- Genre: Horror
- Country of origin: United States
- Original language: English
- No. of seasons: 1
- No. of episodes: 12

Production
- Running time: 30 minutes
- Production company: Talent Associates

Original release
- Network: NBC
- Release: July 6 – September 21, 1961

= Great Ghost Tales =

American horror TV horror series (1961)

Great Ghost Tales is an American horror television series that aired live from July 6 until September 21, 1961. The program was the summer replacement for The Ford Show.

==Premise==
An anthology of scary stories.
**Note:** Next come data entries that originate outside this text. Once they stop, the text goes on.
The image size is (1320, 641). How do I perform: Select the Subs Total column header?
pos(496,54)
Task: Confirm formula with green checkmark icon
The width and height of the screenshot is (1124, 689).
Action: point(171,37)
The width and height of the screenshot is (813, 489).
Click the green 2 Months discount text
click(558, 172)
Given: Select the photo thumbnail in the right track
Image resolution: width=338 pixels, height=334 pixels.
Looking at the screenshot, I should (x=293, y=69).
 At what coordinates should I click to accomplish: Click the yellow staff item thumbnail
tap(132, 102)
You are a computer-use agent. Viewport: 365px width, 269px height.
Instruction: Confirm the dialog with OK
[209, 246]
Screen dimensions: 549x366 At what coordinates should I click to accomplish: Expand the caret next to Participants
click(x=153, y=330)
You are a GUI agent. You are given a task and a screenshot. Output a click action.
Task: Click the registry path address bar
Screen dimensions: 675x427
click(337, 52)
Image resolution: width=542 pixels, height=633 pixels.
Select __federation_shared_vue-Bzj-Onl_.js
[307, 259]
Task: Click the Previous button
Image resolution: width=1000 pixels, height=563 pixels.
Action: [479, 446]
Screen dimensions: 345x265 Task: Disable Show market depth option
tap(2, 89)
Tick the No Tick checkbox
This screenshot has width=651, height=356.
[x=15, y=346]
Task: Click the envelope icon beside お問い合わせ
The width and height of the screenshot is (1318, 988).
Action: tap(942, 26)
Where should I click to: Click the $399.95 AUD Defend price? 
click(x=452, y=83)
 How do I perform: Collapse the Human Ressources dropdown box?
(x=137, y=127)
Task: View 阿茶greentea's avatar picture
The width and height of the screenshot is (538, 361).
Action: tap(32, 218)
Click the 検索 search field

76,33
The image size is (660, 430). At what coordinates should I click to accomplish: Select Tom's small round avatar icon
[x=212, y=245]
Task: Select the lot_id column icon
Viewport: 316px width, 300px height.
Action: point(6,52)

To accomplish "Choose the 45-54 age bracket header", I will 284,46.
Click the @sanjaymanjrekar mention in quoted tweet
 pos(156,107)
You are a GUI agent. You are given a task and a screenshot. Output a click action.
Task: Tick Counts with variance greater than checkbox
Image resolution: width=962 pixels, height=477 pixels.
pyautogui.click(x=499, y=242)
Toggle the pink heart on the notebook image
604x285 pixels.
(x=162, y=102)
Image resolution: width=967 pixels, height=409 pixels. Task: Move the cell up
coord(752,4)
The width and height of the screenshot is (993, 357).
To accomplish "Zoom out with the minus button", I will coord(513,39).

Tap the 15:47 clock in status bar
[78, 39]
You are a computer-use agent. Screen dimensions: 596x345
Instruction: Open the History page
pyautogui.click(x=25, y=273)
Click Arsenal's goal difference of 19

Authors whose works were presented included William Fryer Harvey.

==Cast==
Actors featured in the series included Judith Evelyn, Richard Thomas, Robert Duvall, Joanne Linville, Laurie Main, Lee Grant, Arthur Hill, Lois Nettleton, Salome Jens, Ruth White, Mildred Dunnock, R. G. Armstrong, Janet Ward, Edmon Ryan, David J. Stewart, Collin Wilcox, James Broderick, Vincent Gardenia, Virginia Leith, Herbert Voland, John Abbott Blanche Yurka, Clifford David, Ann Williams, Eric Berry, William Redfield, Diana Van Der Vlis, Walter Matthau, and Kevin McCarthy.

==Episodes==

| No. | Title | Directed by | Written by | Original release date |
| 1 | "William Wilson" | Daniel Petrie | James Lee | July 6, 1961 |
The lookalike of a drifter keeps following him everywhere. (Based on the short story by Edgar Allan Poe.)
| 2 | "Lucy" | Allen Reisner | Joel Davenport | July 13, 1961 |
Lucy gets her wish when she wishes that the director of her play would die.
| 3 | "The Monkey's Paw" | Karl Genus | Audrey Maas | July 20, 1961 |
The holder of a monkey's paw gets three wishes. (Based on the short story by W. W. Jacobs.)
| 4 | "Bye Bye Baby" | Unknown | Elliott Baker | July 27, 1961 |
A hypnotist promises Ralph that he will be a young man again if he follows his instructions.
| 5 | "August Heat" | Ron Winston | Robert Thom | August 3, 1961 |
An artist keeps sketching a face he sees in his imagination. (Based on the short story by William Fryer Harvey.)
| 6 | "Summer Rental" | William A. Graham | Nicholas Pryor | August 10, 1961 |
A villainous couple, who have recently committed a murder rent out a cottage in Devon, however strange happenings begin to occur.
| 7 | "Mr. Arcularis" | Karl Genus | Audrey Maas | August 17, 1961 |
Mr. Arcularis has nightmares about a coffin on a cruise ship. (Based on the short story by Conrad Aiken; Aiken had also adapted the story in dramatic form, though whether the teleplay is based on his play is not certain.)
| 8 | "Sredni Vashtar" | Ronald Winston | Irving Gaynor Neiman | August 24, 1961 |
A young boy uses his strange pet to get revenge on his overprotective guardians. (Based on the short story by "Saki", the pseudonym of H. H. Munro.)
| 9 | "A Phantom of Delight" | Seymour Robbie | Douglas Taylor | August 31, 1961 |
Danny Walton feels compelled to follow the sound of a young girl singing.
| 10 | "Room 13" | Lewis Freedman | Philip H. Reisman Jr. | September 7, 1961 |
A theological researcher rents a room where a 12th-century bishop made a pact with the devil. (Based on the short story "Number 13" by M. R. James.)
| 11 | "The Wendigo" | Lewis Freedman | Gordon Russell | September 14, 1961 |
Canadian hunters track a legendary monster. (Based on the novella by Algernon Blackwood.)
| 12 | "Who's the Fairest One of All" | Unknown | Unknown | September 21, 1961 |
A young schoolteacher looks into an antique mirror, but the reflection it throws back is a different version of herself.

==Production==
The series was broadcast in color, with each episode produced live in New York. It was on Thursday nights from 9:30 to 10 p.m. Eastern Time. Directors included Daniel Petrie. Writers included James Lee. Talent Associates — Paramount Limited produced the series, and Ford sponsored it. It was replaced by Hazel.

==Reception==
A review of the premiere episode in The New York Times called the episode "an encouraging send-off for the new venture." The review complimented the presentation and the "skill and sensitivity" of the actors.